** Text section follows **
Modeling Thermal and Quantum Magnetic Fluctuations in Correlated Materials

Babak Sadigh (17-ERD-041)

Executive Summary

We are developing a novel methodology that can simulate magnetic spin fluctuations coupled with lattice vibrations, and are adding it to existing electronic structure codes. The result will provide an unprecedented first-principles capability to study pressure-induced structural phase transformations under dynamic loading conditions in materials with complex electronic structures, such as iron and plutonium.

Project Description

The study of magnetic spin fluctuations in materials and their coupling to lattice vibrations and instabilities has a long history, but is still in its infancy when it comes to quantitative understanding and predictions. For materials near a quantum critical point (such as plutonium metal), or for magnetic or strongly correlated systems undergoing structural transformations to paramagnetic or weakly correlated phases, the detailed understanding of spin fluctuations and their impact on interatomic interactions is still lacking. In recent years, several experimental and theoretical developments have taken place in two seemingly disparate fields: the physics of plutonium metal and discovery of fluctuating spin and orbital moments in this system, and in situ x-ray characterization of materials undergoing laser-induced shock compression and discovery of a reversible structural transformation. Currently, there are no quantitative models for the kinetics of pressure-induced structural phase transformations in magnetic and correlated systems because the massive electronic transitions occur concurrently. We are developing a novel capability to calculate the impact of thermal and quantum magnetic fluctuations on interatomic interactions and atomic motion in correlated materials (such as plutonium and iron) from first principles. This new computational capability will address two pressing stockpile stewardship challenges: to model the mechanical and thermal properties of plutonium and its alloys as they age, and to understand the kinetics of volume-collapse transitions in magnetic (e.g., iron) and correlated systems (e.g., rare earths and actinides) under dynamic loading. Improvements to our understanding of plutonium will provide a platform for building physics-based predictive models of plutonium aging and temperature-dependent properties.
** End of Text section **
Copy out the text about magnetic fluctuations word for word, beginning at the words "Executive Summary" and stopping after "iron and plutonium.". Rely on the text about magnetic fluctuations and nothing else.
** Dataset follows **
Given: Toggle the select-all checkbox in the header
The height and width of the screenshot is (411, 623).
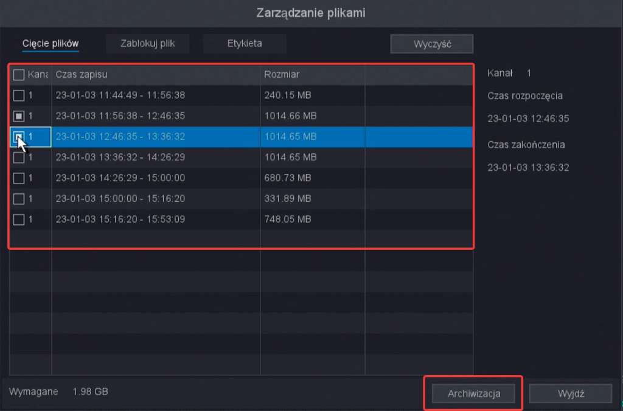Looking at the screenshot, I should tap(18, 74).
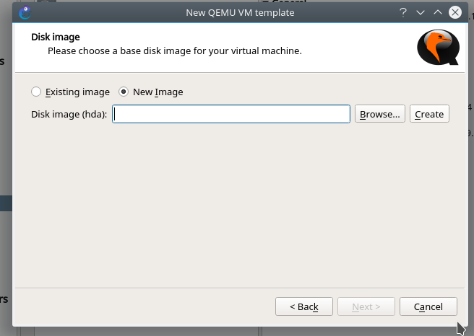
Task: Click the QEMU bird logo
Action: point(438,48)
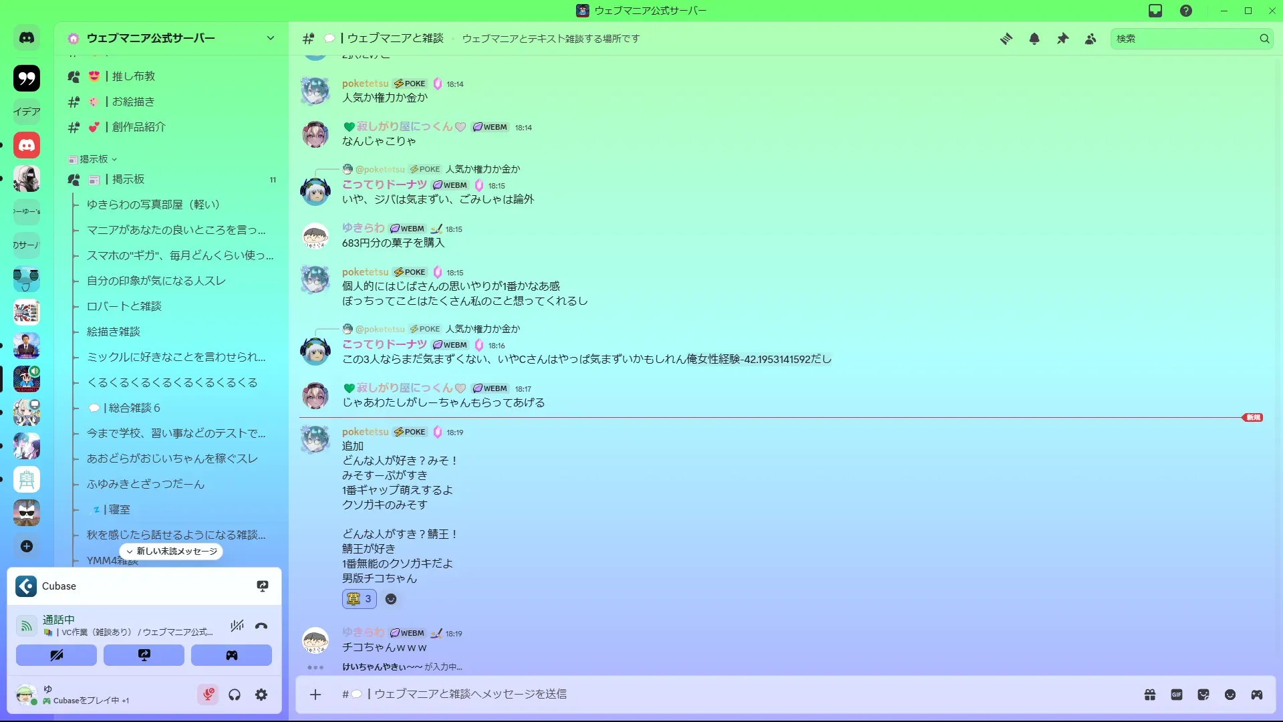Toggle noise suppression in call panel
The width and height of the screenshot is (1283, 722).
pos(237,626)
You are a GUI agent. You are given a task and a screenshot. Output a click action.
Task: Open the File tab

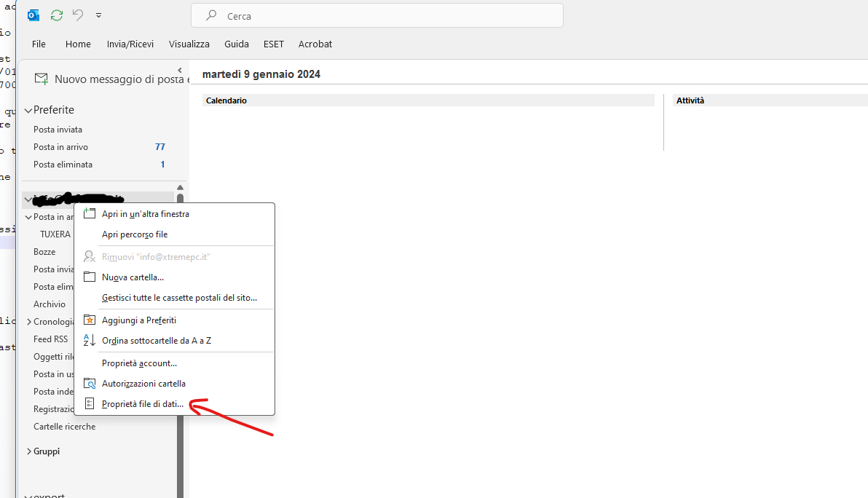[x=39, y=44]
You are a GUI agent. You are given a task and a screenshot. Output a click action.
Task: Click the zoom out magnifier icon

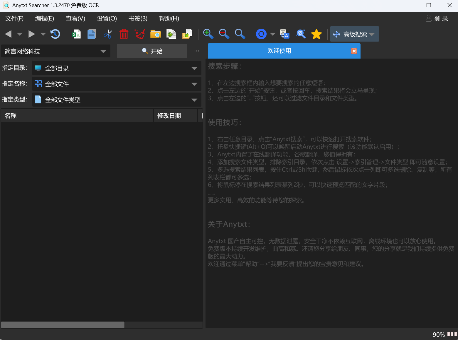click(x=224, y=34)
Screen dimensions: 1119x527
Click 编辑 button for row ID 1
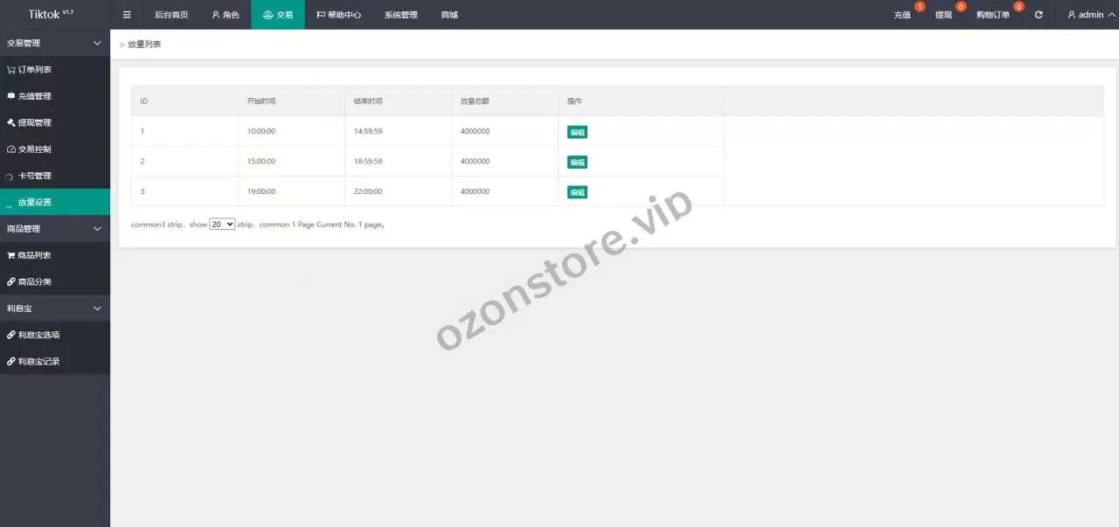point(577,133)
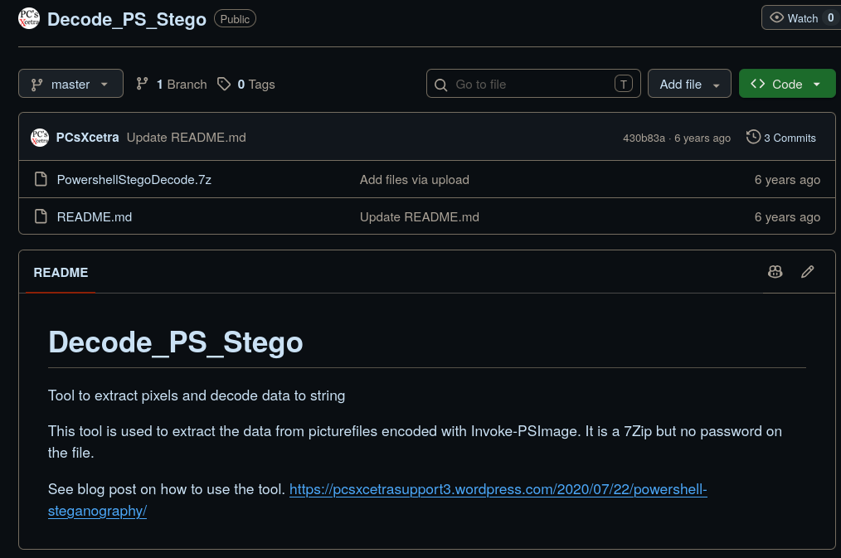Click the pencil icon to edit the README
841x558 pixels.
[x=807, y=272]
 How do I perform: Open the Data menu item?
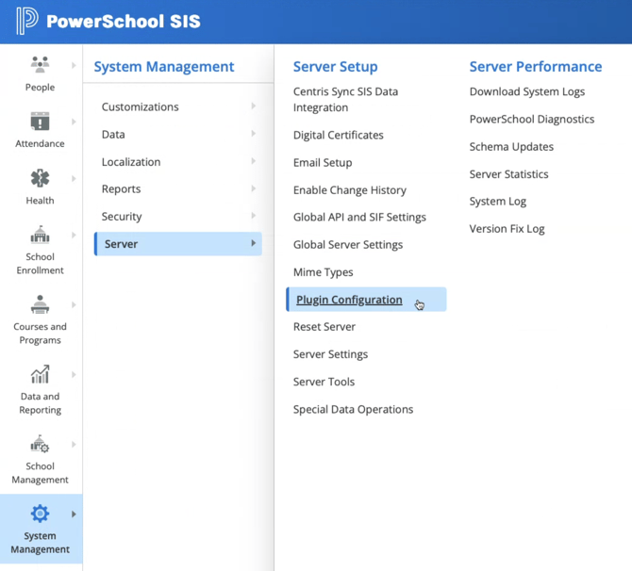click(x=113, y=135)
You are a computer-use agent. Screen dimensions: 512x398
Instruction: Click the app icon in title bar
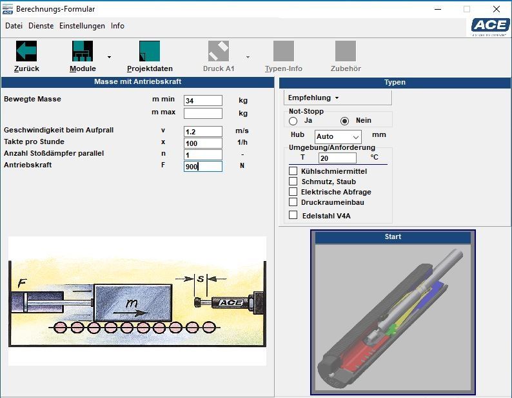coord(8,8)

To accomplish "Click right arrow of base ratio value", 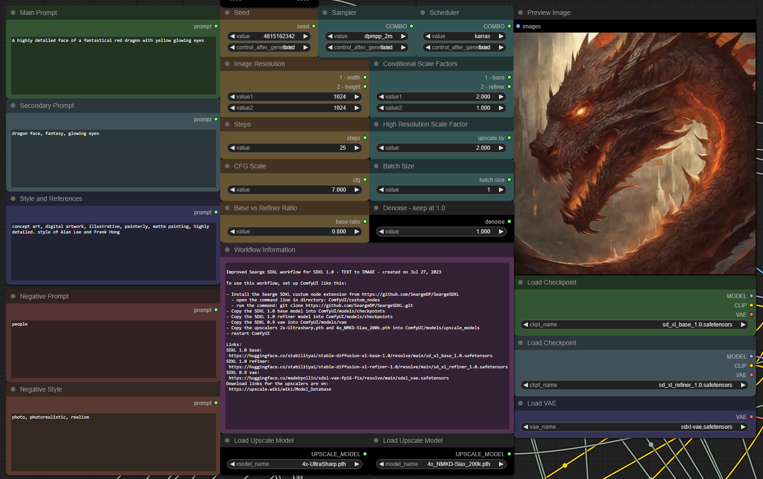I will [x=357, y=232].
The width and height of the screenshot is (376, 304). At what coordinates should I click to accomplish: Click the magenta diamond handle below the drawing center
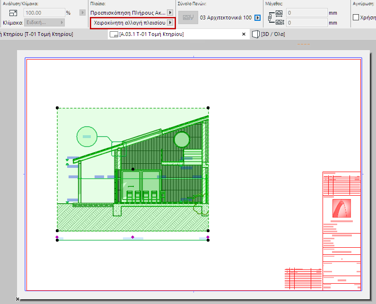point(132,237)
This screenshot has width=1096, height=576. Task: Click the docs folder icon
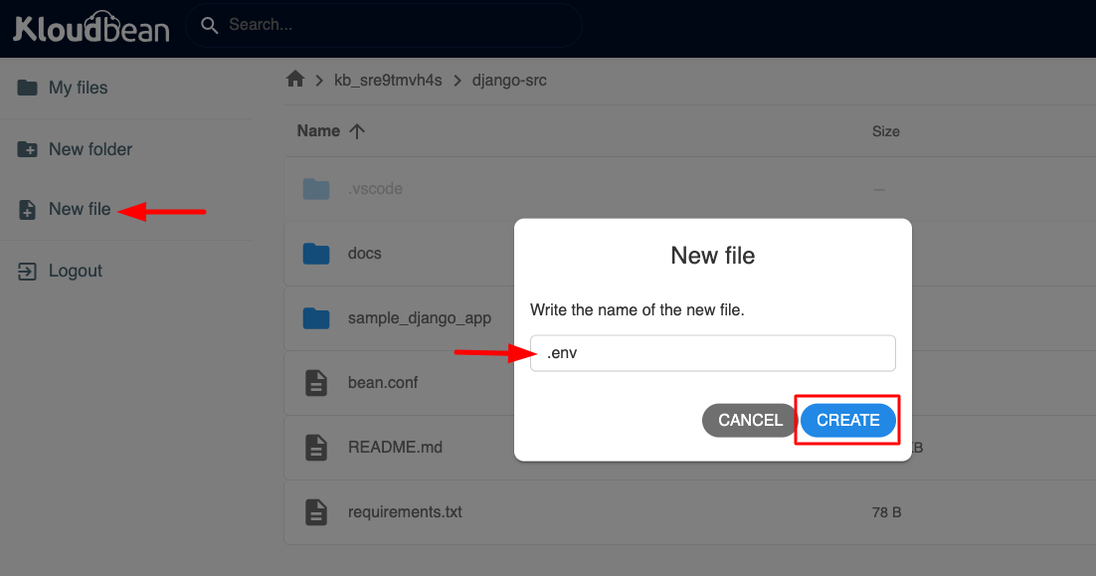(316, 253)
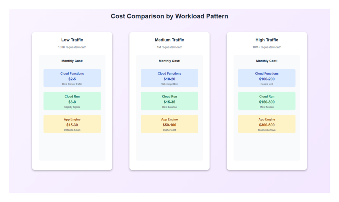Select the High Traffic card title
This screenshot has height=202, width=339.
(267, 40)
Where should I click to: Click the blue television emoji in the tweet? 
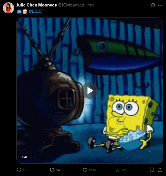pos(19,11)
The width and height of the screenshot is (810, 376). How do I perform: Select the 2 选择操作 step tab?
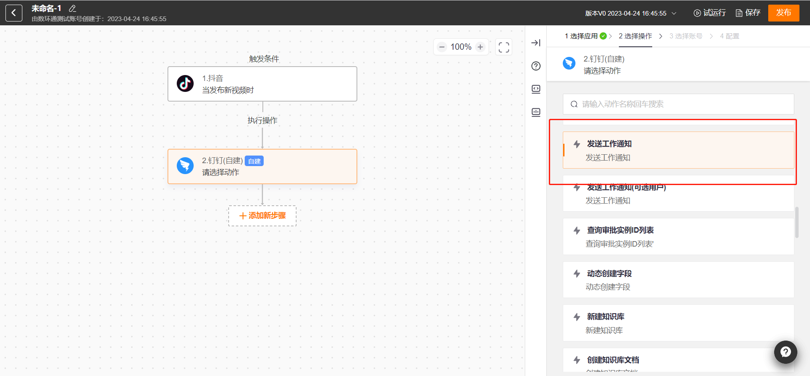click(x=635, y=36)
** End of Dataset **
Written response ▸
Executive Summary

We are developing a novel methodology that can simulate magnetic spin fluctuations coupled with lattice vibrations, and are adding it to existing electronic structure codes. The result will provide an unprecedented first-principles capability to study pressure-induced structural phase transformations under dynamic loading conditions in materials with complex electronic structures, such as iron and plutonium.